(Collected data)
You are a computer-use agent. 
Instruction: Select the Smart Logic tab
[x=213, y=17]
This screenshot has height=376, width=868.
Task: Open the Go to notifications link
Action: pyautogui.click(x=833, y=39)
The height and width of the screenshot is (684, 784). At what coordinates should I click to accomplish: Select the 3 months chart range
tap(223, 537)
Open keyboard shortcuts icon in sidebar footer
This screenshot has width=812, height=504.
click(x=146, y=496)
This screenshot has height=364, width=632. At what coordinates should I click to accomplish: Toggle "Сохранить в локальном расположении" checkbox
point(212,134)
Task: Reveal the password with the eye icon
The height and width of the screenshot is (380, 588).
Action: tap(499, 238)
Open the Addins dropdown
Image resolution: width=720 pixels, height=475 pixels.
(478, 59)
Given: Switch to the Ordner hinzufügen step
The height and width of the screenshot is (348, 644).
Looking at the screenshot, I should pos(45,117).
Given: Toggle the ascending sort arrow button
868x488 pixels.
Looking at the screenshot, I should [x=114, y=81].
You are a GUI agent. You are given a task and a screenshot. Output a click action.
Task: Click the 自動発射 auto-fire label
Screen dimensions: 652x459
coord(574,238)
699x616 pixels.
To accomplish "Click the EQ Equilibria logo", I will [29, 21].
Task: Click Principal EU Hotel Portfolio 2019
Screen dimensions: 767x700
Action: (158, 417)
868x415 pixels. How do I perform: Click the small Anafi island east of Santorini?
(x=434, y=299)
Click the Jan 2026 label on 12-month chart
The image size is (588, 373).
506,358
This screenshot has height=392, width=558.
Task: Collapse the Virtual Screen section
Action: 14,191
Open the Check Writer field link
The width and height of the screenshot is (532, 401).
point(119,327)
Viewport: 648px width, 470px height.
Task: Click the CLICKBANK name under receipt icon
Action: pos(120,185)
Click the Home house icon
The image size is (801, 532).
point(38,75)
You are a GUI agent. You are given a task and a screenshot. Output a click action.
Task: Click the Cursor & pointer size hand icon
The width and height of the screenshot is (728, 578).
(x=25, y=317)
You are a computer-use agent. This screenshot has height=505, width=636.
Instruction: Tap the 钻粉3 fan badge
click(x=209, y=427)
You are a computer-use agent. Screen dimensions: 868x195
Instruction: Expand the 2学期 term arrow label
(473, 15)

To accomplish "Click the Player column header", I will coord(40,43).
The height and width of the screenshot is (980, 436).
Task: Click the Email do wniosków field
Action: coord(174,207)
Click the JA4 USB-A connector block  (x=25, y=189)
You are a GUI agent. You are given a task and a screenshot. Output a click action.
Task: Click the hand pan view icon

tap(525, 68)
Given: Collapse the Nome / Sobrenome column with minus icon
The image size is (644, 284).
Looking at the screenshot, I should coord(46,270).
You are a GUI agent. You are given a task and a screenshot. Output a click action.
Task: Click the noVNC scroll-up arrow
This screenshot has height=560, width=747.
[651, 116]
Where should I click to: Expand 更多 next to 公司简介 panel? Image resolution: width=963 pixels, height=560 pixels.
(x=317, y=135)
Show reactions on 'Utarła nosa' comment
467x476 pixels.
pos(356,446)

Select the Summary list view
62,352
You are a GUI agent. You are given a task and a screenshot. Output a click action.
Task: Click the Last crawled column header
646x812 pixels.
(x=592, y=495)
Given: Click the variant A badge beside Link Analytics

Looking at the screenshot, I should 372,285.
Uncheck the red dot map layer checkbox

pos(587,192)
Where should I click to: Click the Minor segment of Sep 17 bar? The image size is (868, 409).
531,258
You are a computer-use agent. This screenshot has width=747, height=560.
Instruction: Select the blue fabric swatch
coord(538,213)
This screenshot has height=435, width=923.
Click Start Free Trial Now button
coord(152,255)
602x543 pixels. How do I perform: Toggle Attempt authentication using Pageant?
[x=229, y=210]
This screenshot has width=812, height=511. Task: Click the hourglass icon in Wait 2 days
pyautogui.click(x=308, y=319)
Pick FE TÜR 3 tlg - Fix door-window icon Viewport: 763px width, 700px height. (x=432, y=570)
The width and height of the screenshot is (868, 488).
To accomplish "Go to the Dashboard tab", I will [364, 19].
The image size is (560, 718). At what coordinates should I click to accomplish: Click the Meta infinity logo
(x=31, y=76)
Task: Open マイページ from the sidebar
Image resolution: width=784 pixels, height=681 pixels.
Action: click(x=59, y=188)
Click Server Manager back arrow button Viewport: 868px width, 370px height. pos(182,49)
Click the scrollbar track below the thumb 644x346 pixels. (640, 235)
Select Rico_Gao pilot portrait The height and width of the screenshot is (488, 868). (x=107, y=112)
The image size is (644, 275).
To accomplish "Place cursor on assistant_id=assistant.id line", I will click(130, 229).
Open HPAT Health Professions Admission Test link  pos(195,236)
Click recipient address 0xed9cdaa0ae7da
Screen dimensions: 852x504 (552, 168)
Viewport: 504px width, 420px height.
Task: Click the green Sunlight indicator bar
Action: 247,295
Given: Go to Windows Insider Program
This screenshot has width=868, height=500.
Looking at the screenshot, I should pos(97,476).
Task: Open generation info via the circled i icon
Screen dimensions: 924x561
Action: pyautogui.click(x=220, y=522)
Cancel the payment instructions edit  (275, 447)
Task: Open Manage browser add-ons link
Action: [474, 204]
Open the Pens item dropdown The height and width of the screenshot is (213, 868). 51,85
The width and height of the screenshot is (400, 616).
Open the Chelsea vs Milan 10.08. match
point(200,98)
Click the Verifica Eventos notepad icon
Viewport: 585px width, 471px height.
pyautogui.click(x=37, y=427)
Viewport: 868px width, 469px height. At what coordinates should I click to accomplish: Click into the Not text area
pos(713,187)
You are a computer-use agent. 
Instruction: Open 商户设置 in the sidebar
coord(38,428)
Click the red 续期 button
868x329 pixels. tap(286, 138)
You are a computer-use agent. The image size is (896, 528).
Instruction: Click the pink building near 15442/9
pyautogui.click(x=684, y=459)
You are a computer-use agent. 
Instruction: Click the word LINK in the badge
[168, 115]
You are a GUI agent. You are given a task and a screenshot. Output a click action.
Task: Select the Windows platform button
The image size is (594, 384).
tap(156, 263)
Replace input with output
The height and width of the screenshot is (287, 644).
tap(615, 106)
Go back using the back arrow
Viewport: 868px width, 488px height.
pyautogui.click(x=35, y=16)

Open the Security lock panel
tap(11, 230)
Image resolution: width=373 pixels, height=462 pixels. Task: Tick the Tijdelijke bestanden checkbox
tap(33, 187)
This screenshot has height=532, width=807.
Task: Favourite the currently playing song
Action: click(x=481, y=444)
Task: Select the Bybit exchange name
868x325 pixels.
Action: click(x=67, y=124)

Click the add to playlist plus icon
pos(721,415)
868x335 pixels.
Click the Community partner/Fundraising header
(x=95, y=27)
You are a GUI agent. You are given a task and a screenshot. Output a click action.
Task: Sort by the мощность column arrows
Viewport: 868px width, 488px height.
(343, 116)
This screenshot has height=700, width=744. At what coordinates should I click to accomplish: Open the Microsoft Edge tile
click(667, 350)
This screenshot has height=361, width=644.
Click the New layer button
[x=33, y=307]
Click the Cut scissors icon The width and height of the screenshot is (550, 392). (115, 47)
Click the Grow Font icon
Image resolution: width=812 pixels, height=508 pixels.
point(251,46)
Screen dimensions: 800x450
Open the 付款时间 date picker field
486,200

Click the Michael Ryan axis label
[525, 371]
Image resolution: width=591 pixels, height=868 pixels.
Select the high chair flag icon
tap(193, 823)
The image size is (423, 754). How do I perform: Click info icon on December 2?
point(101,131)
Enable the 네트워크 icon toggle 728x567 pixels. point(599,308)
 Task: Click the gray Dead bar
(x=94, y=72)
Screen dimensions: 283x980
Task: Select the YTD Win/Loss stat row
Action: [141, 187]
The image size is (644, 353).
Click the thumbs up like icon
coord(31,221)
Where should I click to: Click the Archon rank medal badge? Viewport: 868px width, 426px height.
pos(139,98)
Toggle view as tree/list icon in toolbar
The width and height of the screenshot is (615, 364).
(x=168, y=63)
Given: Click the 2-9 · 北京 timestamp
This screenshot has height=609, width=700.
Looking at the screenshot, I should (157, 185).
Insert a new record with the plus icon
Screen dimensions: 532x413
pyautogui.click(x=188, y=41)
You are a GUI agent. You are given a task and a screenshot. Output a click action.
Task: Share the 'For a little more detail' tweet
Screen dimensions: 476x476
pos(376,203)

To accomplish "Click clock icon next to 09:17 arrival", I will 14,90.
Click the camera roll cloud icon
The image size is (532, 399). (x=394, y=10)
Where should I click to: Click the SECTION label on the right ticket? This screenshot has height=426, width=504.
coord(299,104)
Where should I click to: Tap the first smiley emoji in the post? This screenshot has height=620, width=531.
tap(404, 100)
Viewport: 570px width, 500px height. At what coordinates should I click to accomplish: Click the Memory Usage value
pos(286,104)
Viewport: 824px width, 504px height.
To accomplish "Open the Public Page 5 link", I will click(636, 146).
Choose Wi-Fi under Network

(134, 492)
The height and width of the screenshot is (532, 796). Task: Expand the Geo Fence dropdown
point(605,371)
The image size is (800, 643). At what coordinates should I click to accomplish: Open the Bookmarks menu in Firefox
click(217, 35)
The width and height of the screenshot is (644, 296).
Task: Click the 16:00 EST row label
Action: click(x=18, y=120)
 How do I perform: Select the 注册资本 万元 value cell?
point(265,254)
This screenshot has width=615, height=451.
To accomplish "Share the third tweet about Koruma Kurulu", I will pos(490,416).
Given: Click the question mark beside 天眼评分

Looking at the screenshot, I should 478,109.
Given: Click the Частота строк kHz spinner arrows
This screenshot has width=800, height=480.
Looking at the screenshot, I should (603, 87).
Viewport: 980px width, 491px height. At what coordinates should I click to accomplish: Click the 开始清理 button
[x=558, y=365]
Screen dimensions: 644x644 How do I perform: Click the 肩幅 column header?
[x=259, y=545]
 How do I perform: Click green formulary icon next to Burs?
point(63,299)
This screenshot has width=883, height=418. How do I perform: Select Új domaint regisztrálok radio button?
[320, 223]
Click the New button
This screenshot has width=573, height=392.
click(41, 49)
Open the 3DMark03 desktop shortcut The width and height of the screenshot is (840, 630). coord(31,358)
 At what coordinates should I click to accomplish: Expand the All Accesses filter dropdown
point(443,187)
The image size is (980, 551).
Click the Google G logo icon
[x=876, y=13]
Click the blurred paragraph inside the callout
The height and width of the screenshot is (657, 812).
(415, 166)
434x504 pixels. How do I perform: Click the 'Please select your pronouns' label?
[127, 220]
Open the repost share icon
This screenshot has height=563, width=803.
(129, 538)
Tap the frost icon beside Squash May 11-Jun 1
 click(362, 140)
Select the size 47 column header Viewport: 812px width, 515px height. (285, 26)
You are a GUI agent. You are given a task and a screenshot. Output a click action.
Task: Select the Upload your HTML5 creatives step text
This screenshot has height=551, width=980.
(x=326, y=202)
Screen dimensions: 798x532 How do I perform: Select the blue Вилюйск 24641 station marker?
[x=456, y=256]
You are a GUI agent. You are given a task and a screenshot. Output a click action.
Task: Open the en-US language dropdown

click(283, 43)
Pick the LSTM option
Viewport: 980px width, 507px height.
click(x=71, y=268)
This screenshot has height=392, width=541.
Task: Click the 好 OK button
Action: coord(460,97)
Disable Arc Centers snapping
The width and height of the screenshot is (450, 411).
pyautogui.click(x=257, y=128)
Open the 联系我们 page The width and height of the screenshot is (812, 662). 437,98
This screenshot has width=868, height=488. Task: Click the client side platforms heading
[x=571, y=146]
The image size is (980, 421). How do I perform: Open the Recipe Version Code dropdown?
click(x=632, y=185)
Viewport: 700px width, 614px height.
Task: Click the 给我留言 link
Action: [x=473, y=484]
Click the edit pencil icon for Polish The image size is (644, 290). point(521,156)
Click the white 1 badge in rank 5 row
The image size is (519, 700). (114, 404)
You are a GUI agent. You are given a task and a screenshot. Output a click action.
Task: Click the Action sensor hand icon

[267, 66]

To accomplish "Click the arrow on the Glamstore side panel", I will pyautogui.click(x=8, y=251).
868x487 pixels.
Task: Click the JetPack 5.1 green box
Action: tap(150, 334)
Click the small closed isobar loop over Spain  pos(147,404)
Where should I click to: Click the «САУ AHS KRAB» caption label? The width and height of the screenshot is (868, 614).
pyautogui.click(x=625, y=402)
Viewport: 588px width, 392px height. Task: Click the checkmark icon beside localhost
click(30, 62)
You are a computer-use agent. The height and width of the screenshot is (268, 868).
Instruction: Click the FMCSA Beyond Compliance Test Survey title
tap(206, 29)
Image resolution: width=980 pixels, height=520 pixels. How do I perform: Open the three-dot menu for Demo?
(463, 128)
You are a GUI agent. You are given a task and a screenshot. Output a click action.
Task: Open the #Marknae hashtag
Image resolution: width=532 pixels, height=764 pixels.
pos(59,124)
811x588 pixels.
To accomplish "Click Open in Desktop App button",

_EXERCISE BRIEF_
In the entries above, copy each line that contains the string "computer".

_RESPONSE TO THIS EXERCISE_
You are a computer-use agent. 
You are a computer-use agent. This screenshot has height=505, width=636.
You are a computer-use agent. Screen dimensions: 868x195
You are a computer-use agent. This screenshot has width=747, height=560.
You are a computer-use agent. 
You are a computer-use agent. The image size is (896, 528).
You are a computer-use agent. 
You are a computer-use agent. The height and width of the screenshot is (268, 868).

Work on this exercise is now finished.